La no polaridad complica la diplomacia. Un mundo no polar no sólo incluye a más actores; también carece de las estructuras fijas y de las relaciones más predecibles que tienden a definir los mundos de la unipolaridad, bipolaridad o multipolaridad. Las alianzas, en particular, perderán gran parte de su importancia, aunque sólo sea porque las alianzas requieren amenazas, obligaciones y perspectivas predecibles, que probablemente escaseen en un mundo no polar. Las relaciones, en cambio, serán más selectivas y circunstanciales.

Será más difícil clasificar a otros países como aliados o adversarios, pues cooperarán en algunos temas y disentirán en otros. Se dará importancia a la consulta y a la creación de coaliciones y a la diplomacia que fomente la cooperación cuando sea posible y que proteja a dicha cooperación de los resultados de los inevitables desacuerdos. Estados Unidos ya no se podrá dar el lujo de sostener una política exterior de “o están con nosotros o contra nosotros”.
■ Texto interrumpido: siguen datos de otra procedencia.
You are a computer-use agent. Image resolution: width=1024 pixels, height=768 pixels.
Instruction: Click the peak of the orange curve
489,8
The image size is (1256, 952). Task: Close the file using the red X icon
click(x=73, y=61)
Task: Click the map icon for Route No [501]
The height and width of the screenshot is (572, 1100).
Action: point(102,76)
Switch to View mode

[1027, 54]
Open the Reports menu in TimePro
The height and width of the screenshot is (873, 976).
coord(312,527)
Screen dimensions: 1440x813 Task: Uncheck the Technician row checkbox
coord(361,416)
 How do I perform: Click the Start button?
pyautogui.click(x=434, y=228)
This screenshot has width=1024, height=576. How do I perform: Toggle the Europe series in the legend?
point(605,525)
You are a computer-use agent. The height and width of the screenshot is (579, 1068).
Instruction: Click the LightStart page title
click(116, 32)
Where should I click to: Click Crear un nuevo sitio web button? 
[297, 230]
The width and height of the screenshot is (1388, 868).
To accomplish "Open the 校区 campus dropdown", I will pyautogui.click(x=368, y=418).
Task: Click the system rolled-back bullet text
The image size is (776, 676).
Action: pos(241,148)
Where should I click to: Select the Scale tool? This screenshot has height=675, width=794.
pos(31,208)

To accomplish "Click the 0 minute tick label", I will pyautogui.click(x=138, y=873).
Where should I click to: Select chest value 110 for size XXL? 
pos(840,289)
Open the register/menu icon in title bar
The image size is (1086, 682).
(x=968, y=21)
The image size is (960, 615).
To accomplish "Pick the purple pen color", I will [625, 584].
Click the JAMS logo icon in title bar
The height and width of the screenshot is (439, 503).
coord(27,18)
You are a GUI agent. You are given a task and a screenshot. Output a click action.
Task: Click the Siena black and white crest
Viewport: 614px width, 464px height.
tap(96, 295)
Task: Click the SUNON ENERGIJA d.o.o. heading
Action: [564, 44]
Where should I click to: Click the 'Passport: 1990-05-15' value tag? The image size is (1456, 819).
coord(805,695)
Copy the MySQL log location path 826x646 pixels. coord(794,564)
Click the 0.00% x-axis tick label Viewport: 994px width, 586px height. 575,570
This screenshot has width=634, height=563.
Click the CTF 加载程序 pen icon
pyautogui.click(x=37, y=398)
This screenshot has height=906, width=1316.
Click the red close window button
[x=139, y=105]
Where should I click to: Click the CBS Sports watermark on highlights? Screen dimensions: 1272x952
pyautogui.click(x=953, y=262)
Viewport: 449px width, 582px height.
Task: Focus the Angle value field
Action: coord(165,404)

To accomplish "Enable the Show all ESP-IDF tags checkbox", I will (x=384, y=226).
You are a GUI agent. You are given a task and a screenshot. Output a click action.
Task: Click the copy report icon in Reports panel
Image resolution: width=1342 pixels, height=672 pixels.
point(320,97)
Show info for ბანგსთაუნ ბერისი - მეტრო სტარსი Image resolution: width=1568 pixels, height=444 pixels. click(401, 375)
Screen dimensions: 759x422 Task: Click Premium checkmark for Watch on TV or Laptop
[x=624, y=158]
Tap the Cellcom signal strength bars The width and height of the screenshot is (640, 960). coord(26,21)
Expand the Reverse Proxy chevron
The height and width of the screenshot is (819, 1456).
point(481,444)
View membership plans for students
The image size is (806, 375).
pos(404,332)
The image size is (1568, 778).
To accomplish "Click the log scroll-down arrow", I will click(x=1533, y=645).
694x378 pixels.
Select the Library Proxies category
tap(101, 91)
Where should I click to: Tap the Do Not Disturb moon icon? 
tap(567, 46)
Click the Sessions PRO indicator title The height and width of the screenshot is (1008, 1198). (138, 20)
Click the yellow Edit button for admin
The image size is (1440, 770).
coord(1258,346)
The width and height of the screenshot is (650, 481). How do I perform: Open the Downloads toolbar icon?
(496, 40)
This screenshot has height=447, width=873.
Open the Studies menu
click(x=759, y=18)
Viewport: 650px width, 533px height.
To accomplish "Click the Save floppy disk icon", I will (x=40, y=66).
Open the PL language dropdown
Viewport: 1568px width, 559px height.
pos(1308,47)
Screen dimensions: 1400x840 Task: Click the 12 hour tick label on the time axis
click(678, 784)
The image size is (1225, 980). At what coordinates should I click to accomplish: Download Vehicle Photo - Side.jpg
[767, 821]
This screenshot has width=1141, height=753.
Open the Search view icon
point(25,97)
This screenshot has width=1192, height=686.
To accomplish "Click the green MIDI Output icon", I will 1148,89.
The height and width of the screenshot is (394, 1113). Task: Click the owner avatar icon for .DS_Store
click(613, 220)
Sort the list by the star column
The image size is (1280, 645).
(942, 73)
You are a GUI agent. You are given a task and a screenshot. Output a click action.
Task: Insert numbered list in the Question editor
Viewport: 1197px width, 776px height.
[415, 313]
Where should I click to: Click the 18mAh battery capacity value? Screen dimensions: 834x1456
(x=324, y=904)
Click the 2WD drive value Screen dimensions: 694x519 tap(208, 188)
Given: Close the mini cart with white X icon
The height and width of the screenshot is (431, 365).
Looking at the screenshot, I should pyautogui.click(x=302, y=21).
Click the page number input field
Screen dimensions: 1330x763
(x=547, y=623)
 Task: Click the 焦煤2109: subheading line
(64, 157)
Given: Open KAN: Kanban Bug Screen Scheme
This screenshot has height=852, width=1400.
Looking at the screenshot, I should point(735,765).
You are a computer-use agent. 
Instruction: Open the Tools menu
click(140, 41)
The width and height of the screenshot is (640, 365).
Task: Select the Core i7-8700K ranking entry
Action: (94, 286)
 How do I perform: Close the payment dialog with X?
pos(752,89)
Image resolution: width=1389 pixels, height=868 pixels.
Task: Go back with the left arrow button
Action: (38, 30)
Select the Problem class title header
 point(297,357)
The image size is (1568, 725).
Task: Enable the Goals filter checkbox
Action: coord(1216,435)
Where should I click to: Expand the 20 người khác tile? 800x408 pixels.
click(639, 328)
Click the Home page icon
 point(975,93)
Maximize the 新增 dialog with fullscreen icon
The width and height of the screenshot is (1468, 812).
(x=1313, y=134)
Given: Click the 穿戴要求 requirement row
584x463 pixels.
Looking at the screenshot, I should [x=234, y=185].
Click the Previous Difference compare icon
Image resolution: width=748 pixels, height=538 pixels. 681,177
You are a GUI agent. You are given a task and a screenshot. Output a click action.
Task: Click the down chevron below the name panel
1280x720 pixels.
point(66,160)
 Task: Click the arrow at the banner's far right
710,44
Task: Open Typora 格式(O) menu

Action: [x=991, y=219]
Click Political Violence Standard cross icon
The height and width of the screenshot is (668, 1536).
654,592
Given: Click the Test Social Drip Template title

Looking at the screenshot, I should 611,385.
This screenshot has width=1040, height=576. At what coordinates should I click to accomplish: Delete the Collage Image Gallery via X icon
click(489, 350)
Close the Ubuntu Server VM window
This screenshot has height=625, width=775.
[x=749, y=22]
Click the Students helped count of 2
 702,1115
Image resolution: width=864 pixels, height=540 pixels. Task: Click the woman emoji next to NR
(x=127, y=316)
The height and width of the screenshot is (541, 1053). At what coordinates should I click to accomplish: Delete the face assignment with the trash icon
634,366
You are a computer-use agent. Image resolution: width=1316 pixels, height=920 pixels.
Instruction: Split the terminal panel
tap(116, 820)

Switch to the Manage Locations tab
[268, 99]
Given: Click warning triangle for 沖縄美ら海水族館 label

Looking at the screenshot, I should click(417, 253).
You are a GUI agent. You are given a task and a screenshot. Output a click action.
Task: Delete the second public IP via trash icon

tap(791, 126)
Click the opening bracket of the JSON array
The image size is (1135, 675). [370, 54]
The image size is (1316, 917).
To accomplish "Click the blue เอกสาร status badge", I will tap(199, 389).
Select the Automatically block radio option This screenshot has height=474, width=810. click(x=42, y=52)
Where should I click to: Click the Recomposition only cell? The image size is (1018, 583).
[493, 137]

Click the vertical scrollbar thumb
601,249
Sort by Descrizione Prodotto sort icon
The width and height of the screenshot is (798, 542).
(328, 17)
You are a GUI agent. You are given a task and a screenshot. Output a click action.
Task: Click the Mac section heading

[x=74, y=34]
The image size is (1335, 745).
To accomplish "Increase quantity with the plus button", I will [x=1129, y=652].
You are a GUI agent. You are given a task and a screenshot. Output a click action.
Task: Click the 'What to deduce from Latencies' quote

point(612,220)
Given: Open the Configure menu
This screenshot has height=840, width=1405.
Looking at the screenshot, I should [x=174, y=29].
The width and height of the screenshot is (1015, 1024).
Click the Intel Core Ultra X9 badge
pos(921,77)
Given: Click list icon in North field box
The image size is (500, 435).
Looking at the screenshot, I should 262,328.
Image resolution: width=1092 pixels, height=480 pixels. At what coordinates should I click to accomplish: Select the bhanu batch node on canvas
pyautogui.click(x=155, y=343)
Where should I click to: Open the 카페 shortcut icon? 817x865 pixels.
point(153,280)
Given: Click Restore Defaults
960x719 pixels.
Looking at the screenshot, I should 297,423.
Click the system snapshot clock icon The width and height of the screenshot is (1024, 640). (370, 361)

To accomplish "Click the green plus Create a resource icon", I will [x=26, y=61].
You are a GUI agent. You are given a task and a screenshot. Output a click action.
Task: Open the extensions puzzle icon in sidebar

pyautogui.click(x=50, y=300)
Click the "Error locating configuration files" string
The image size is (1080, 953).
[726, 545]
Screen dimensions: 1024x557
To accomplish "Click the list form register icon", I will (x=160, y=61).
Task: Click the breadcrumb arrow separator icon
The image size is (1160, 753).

La no polaridad será difícil y peligrosa; sin embargo, fomentar un mayor grado de integración global ayudará a promover la estabilidad. Constituir un grupo central de gobiernos y terceros comprometidos con un multilateralismo cooperativo sería un gran avance. Llamémosle “no polaridad concertada”; ésta no eliminaría la no polaridad, pero ayudaría a manejarla y disminuiría la probabilidad de que el sistema internacional se deteriore o se desintegre.